To: Anthony@Pacific who wrote (31956)4/22/1999 7:23:00 AM
From: Dale Baker  Respond to of 122087
 
Tony, this supports what you have heard. BTW, moving people out of Macedonia and Albania and into the US involves refugee and immigration laws in each of the three countries, some of which may be very strict. No amount of public clamor will overcome prevailing US law. I suggest you try and make your requests conform with what is allowed. Just MHO.

Accounts of Serb Atrocities Multiplying

By R. Jeffrey Smith and Karl Vick
Washington Post Foreign Service
Thursday, April 22, 1999; Page A1

SKOPJE, Macedonia, April 21 – As Western governments and human rights groups intensify their collection of evidence of war crimes in Kosovo, they are accumulating scores of accounts of Yugoslav forces killing small groups of ethnic Albanian civilians in an apparent pattern of atrocities across the province.

Detailed and corroborated stories of individual atrocities told by refugees in camps in Albania and Macedonia have been supplemented in recent days by intelligence information provided to international war crimes investigators by Western governments hoping to secure indictments against Yugoslav leaders.

Many reports from survivors and other refugees describe what one official called "summary, random executions of small groups," including many victims whose sole offense was to refuse an order to leave their homes. While NATO estimates the total number of civilian deaths at 3,500 since the Serb-led Yugoslav operation began four weeks ago, most independent experts say the available evidence corroborates that a minimum of several hundred civilians have been killed by army troops, Serbian police, paramilitary units and civilians.

It has proved more difficult to gather evidence to confirm reports by NATO and Western governments of massacres involving scores or hundreds of victims.

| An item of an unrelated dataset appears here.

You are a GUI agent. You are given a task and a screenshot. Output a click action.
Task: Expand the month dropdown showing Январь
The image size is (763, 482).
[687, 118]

The U.S. government cites evidence of 19 towns or villages where 50 or more ethnic Albanian civilians allegedly have been executed. NATO has presented evidence of what it calls 43 mass graves in Kosovo, some containing perhaps more than 100 bodies. But independent investigators have been unable to visit any of these sites, and dozens of interviews and a review of other evidence by Washington Post reporters have turned up a single corroborated eyewitness account of scores of massed bodies, in this case those of 150 people near the village of Izbica in western Kosovo.

Today, the chief prosecutor of the U.N. war crimes tribunal, Louise Arbour, said in an interview that the mounting evidence could lead to indictments of alleged perpetrators, including senior Yugoslav leaders and military commanders, before the NATO air campaign ends.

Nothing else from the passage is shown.